I will begin with telling you that this post is not going to go in the direction it was intended to, but here it goes. This is probably going to sound stuck up, because everybody has regrets. But I will be honest, I really don't have any. Let me elaborate. Sure, there are a lot of things I did that make me cringe when I look back on them. For example:
- mouthing off and being a smart ass - slacking in school
- quitting the violin
- staying in relationships with "toxic people"
- starting smoking
- saying things to people that were hurtful and/or rude
I could probably go on with this list forever. But here's one of the reasons why I don't regret them anymore. When I decided to quit smoking, I quit cold turkey. And it was ridiculously difficult. I regretted ever starting and wished I never had. But then I thought about it. If I hadn't started smoking, I wouldn't have met my friend, who convinced me to join a band, which introduced me to my ex, who introduced me to new friends, who introduced me to other people, who impacted my life, which ended up leading to me moving to the US, going to college, meeting Mike and having our son. DEEP EXHALE. (I promise, that is the longest sentence you will ever read on this blog!) It is SCARY and mind blowing how far this goes back. If I hadn't done some of the crap I listed above, I. Would. Not. Be. Here. And I like "here". I'd most likely be a completely different person in a completely different place with completely different people. Talk about butterfly effect! Every single time I catch myself saying: "I regret...", I end up having to stop myself and finishing with "Well, crap. If I hadn't done that, .... wouldn't have happened!"

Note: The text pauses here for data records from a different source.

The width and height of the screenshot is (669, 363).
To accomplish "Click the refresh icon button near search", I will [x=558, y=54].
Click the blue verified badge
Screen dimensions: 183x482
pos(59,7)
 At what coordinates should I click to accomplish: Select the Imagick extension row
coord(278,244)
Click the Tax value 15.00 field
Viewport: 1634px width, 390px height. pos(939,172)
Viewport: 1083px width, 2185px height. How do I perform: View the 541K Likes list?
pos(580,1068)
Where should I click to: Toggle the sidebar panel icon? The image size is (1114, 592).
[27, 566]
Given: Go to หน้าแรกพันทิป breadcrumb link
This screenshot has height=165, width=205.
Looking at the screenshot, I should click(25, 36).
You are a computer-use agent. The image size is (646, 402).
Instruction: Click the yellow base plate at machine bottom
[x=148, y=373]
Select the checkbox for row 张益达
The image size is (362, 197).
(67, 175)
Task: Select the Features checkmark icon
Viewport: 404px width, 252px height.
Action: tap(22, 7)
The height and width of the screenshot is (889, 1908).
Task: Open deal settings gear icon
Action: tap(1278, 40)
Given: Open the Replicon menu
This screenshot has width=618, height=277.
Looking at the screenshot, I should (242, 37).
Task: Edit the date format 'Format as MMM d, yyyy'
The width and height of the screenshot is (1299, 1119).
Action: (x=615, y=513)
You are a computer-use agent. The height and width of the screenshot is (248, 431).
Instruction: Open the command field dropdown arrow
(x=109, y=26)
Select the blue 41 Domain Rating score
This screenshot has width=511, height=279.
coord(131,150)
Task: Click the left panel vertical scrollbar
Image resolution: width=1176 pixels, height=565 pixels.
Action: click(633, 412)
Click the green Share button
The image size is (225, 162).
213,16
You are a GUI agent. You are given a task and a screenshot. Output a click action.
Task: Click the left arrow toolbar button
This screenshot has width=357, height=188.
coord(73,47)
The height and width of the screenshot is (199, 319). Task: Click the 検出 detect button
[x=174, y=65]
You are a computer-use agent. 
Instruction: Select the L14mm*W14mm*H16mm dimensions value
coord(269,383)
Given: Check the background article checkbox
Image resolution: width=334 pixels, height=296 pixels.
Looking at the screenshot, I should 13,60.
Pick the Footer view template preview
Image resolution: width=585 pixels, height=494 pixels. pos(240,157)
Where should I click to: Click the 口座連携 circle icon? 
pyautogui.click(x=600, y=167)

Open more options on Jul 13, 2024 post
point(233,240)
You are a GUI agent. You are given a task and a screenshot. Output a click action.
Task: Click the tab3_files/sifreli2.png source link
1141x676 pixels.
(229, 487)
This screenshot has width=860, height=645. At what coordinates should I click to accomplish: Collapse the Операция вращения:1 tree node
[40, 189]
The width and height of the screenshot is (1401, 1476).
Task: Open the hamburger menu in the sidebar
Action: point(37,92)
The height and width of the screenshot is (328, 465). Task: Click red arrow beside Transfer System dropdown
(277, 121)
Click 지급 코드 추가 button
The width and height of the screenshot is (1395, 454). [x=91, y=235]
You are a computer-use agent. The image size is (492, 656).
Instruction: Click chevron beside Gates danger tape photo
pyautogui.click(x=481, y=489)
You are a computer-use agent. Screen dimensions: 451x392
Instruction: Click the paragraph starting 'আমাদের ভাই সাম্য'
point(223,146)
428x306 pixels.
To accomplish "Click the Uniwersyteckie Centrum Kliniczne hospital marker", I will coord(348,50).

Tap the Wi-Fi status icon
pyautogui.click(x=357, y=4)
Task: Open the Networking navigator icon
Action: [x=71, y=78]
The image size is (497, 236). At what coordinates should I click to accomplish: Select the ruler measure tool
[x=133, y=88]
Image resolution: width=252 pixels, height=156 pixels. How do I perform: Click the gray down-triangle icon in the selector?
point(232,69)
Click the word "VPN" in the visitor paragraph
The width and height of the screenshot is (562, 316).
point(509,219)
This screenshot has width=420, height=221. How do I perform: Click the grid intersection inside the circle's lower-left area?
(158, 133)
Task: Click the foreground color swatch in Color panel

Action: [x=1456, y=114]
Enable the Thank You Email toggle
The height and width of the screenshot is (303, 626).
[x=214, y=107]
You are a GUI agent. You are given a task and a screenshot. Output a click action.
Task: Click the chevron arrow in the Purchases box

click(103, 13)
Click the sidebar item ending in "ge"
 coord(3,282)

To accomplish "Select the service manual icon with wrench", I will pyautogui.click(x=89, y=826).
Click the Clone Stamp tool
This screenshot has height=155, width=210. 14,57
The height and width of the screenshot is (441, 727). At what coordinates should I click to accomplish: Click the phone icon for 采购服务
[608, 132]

That's not the only reason I don't consider past mistakes or bad choices regrets. Another example: I've said and done hurtful things to people, whom I deeply care about and I've put my foot in my mouth more times than I can count. But doing this has helped me learn several very important things: to work on my attitude, never lash out at people in anger and which things you just don't say or do, for starters. And importantly: how to suck it up and admit that you were a jerk and sincerely apologize when you have done something wrong. I am far from glad that I've hurt people in the past - it is the last thing I ever want or intend to do. And I know that making these mistakes, learning from them and continuing to do so, is essential in preventing from ever making them again.